__Problem statement__.
Copy nothing from the entries below except the lines from the one containing "Given: Expand panel to full screen" through the one containing "Open the CARDANO name link", and copy those exactly.

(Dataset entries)
Start of Block

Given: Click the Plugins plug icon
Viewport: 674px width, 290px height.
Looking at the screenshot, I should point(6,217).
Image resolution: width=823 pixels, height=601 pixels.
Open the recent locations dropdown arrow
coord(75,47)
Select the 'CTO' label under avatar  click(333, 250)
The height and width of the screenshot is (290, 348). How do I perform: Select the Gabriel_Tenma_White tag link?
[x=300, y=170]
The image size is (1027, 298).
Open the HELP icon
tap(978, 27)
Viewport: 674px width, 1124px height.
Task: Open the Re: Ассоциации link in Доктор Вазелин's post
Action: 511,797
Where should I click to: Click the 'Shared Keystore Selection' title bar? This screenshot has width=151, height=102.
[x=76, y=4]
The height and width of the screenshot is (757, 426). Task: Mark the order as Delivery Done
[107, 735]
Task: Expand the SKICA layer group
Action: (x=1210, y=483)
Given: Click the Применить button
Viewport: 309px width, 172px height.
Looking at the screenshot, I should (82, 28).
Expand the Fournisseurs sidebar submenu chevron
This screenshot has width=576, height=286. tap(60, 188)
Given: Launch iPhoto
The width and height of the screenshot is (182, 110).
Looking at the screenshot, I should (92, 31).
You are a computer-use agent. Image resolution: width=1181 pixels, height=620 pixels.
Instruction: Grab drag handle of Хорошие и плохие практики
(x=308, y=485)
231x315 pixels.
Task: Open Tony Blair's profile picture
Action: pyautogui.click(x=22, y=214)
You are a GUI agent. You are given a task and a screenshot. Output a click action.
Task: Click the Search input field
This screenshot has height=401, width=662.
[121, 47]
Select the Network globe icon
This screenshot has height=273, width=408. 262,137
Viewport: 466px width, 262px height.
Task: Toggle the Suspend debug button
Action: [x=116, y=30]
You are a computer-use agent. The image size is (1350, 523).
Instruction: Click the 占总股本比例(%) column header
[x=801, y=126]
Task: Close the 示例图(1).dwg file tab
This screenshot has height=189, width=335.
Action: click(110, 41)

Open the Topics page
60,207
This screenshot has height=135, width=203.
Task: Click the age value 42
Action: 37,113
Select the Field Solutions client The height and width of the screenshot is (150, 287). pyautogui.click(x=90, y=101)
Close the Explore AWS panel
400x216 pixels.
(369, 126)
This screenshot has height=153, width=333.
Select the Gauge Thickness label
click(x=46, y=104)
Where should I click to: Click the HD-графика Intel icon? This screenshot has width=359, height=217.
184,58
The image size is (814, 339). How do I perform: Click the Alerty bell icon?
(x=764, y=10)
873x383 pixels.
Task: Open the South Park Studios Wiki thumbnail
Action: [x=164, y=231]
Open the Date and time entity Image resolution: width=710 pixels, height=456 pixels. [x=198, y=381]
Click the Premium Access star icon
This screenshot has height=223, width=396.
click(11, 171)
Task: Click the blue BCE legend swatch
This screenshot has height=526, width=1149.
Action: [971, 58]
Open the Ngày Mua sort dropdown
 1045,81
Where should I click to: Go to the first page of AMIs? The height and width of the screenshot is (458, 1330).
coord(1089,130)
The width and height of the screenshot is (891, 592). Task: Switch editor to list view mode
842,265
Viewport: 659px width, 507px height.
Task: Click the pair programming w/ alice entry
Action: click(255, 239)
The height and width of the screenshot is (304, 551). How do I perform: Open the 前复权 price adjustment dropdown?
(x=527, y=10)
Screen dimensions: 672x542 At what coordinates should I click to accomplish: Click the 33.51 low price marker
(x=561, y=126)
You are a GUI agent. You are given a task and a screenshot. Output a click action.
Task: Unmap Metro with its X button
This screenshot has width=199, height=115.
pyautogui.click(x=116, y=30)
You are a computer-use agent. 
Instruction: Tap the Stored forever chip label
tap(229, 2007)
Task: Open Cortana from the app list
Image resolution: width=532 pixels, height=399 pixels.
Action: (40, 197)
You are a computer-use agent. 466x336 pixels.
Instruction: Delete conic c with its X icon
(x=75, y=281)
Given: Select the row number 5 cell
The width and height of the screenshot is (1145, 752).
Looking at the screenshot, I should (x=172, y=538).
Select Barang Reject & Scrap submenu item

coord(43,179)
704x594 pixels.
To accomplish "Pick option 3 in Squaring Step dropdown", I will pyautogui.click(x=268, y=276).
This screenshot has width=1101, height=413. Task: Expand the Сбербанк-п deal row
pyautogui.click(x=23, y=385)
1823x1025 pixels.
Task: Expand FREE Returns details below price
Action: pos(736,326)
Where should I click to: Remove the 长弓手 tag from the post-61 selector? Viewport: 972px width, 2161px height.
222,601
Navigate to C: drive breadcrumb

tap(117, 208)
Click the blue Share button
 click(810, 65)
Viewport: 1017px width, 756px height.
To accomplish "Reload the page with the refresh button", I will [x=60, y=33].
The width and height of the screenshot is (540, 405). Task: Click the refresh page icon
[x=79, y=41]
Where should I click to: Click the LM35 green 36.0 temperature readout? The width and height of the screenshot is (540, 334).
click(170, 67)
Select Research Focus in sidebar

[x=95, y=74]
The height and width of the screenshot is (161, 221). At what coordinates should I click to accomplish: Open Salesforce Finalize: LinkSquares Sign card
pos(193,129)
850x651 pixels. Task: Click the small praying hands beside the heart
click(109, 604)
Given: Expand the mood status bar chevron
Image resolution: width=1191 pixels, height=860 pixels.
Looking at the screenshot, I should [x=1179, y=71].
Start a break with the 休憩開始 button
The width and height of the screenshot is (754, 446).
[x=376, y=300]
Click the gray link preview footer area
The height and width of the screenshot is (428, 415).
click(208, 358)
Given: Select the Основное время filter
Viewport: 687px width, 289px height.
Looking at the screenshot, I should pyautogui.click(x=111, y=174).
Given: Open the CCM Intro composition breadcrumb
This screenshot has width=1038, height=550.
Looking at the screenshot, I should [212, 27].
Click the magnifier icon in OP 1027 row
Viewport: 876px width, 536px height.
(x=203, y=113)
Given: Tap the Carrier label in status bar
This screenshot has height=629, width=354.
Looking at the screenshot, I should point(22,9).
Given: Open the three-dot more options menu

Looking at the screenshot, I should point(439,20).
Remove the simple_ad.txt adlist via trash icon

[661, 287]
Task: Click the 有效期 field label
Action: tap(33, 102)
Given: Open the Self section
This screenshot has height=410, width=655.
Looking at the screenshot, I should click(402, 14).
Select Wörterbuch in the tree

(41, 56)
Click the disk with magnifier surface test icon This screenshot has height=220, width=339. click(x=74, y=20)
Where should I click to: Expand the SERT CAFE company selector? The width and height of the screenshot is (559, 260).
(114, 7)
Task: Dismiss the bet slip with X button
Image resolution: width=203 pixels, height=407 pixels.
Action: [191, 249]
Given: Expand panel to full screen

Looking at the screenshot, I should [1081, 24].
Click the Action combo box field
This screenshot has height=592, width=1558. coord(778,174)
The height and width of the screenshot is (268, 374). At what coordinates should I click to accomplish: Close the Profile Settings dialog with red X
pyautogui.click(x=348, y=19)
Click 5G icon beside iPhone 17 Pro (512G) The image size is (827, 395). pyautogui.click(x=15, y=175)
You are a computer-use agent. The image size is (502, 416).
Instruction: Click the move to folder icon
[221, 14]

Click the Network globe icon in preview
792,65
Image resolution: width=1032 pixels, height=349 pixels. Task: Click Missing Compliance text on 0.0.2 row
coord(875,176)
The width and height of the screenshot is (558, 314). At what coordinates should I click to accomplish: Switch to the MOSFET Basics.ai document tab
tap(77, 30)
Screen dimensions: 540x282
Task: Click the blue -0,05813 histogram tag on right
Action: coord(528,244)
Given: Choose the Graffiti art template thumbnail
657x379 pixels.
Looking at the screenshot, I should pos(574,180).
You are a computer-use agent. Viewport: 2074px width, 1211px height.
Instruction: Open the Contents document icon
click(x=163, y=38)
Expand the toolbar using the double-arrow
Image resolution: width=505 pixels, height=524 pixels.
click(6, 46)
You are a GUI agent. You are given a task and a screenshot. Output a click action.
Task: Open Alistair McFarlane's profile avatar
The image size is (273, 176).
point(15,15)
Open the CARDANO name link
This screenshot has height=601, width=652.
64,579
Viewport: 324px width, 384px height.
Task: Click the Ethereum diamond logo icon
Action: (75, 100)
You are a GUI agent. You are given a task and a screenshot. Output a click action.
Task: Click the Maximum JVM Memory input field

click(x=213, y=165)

End of Block

__Answer to this task__.
Given: Expand panel to full screen

Looking at the screenshot, I should [1081, 24].
Click the Action combo box field
This screenshot has height=592, width=1558. coord(778,174)
The height and width of the screenshot is (268, 374). At what coordinates should I click to accomplish: Close the Profile Settings dialog with red X
pyautogui.click(x=348, y=19)
Click 5G icon beside iPhone 17 Pro (512G) The image size is (827, 395). pyautogui.click(x=15, y=175)
You are a computer-use agent. The image size is (502, 416).
Instruction: Click the move to folder icon
[221, 14]

Click the Network globe icon in preview
792,65
Image resolution: width=1032 pixels, height=349 pixels. Task: Click Missing Compliance text on 0.0.2 row
coord(875,176)
The width and height of the screenshot is (558, 314). At what coordinates should I click to accomplish: Switch to the MOSFET Basics.ai document tab
tap(77, 30)
Screen dimensions: 540x282
Task: Click the blue -0,05813 histogram tag on right
Action: coord(528,244)
Given: Choose the Graffiti art template thumbnail
657x379 pixels.
Looking at the screenshot, I should pos(574,180).
You are a computer-use agent. Viewport: 2074px width, 1211px height.
Instruction: Open the Contents document icon
click(x=163, y=38)
Expand the toolbar using the double-arrow
Image resolution: width=505 pixels, height=524 pixels.
click(6, 46)
You are a GUI agent. You are given a task and a screenshot. Output a click action.
Task: Open Alistair McFarlane's profile avatar
The image size is (273, 176).
point(15,15)
Open the CARDANO name link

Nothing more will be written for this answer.